While maize played a significant role in these pre-Columbian societies, cacao and vanilla beans were also important, serving as an important commercial crop during the pre and post-contact times. Cacao and vanilla beans served as forms of currency, while other major commercial crops like beans, manioc, and squash were commonly featured in their diets. 


Corn, beans, and squash as grown in a traditional Mesoamerican agricultural system

The arrival of the Europeans also brought with them their dietary categories, either intentionally or subconsciously, imposed their food and cuisines to the New World. While crops like maize were likened to wheat, many of the traditional Mesoamerican foods and processes were alien and at times revolting to European tastes. Particularly the insect-based or rotten foods such as, “large fat spiders, white worms that breed in rotten wood, and other decayed objects: did not resonate with established European tastes, despite the fact that rotten foods such as aged cheese, pickled fruits, and aged smoked meat were essential components of Western diets. When Columbus first encountered the Taino tribes he established relatively friendly terms; the “other decayed objects” included a specialty-zamia bread, which was manufactured from a species of cycad, made by grating the zamia root and then shaping the grated pulp into balls. After leaving them in the sun for two or three days to ferment, they turned black in color and wormy. When ripe, the zamia balls were then flattened into cakes and then baked over a fire on a griddle. The Tainos informed the Spaniard if it is eaten before it was black of not full of worms, then the eater would die. Zamia pulp unless fermented or thoroughly washed may be highly toxic. The societies of Mesoamerica had and still has, a long tradition of eating plump insects and algae that were plentiful in their environment. The maguey worm or the chinicuiles was a delicacy much favored by the Aztec court and still is a delicacy today. One dish that was more tolerable to the Spaniards was a bread made from the toxic yuca plant. Manioc roots were peeled and grated, and the juices were squeezed out under heavy pressure. When boiled, it was used to make a harmless cassareep sauce, which then can be transformed into tapioca. The Spaniards enthusiastically adopted cassava; in some accounts even claiming it as being superior to wheaten bread. 
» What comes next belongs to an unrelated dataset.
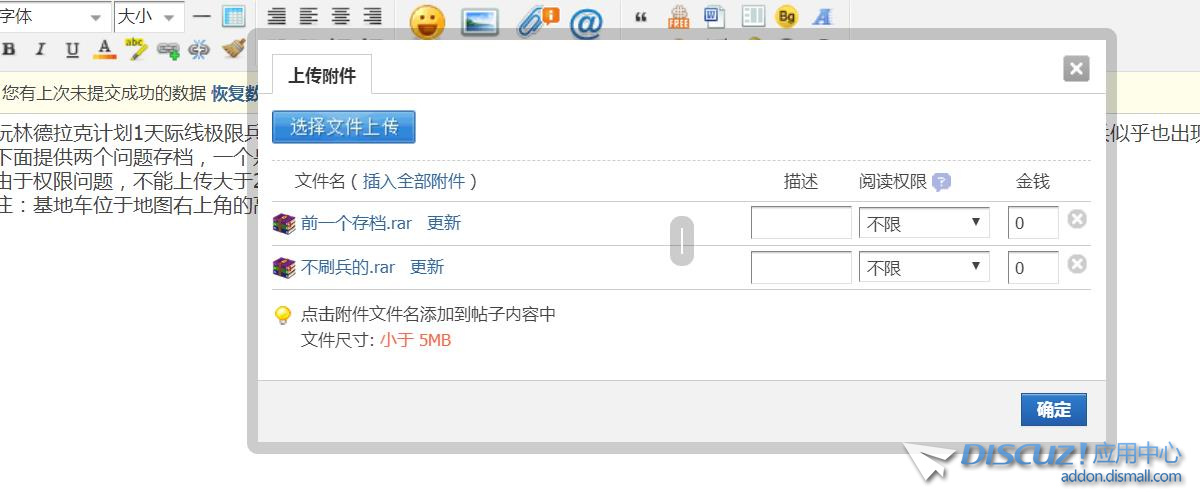Open the font color picker

pos(104,49)
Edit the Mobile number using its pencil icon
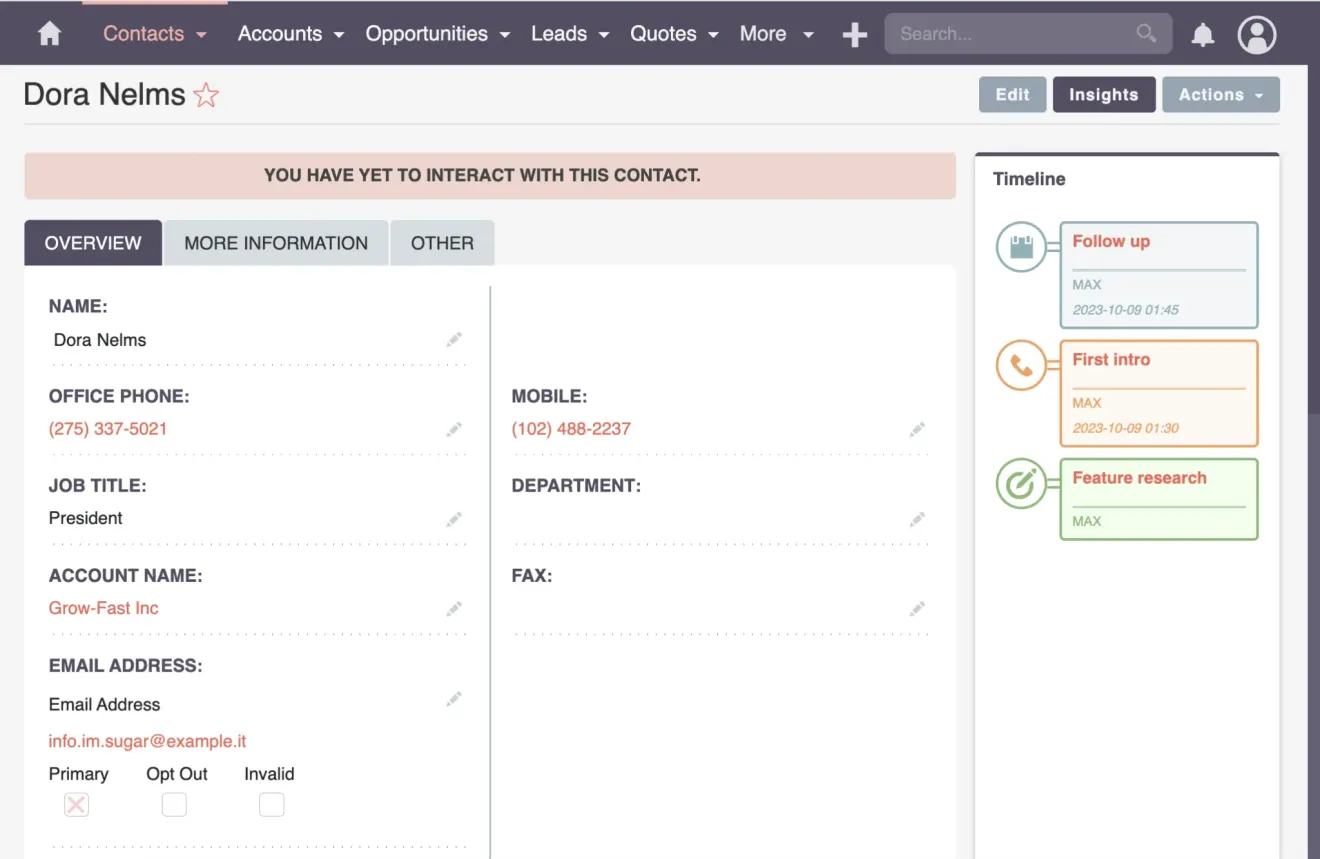This screenshot has height=859, width=1320. pyautogui.click(x=917, y=429)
Crops like maize had significant religious importance to the pre-Columbian societies, noting that shamans still use kernels to interpret omens. Its ancient divinity is evident by its iconographic and hieroglyphic association with primary deities and origin myths. According to iconographic interpretations on Classic Maya stelae and architecture suggested that the maize god was the “first father” and the Quiche Maya term Qanan or maize meant “Our Mother.” In the Mayan creation story known as Popol Vuh, it states that the gods used maize from the Mountain of Sustenance at Paxil Cayola as the main ingredient for the design of humankind. The mountain was filled with, pataxte (similar to cacao), cacao, zapotes (soft edible fruit), annonas (from the sugar apple family), jocotes (plum-like fruit), honey, and most importantly, yellow and white ears of maize. According to the creation story, Xmukane ground white and yellow kernels of maize that was provided by the Mountain of Sustenance. Modern Maya believes that eating maize offers a means of incorporating the divine or their ancestral flesh into their bodies allowing access to their ancestral language and esoteric knowledge regarding the spiritual realm. 

“Mesoamerica.” MesoAmerica. Accessed August 21, 2019. https://laulima.hawaii.edu/access/content/user/millerg/ANTH_151/Anth151Unit3/MesoAmerica.html.

“Pre-Columbian Civilization.” Pre-Columbian Civilization. Accessed August 21, 2019. https://www.newworldencyclopedia.org/entry/Pre-Columbian_Civilization.

Staller, John, and Michael Carrasco. Pre-Columbian Foodways Interdisciplinary Approaches to Food, Culture, and Markets in Ancient Mesoamerica. New York, NY: Springer New York, 2010.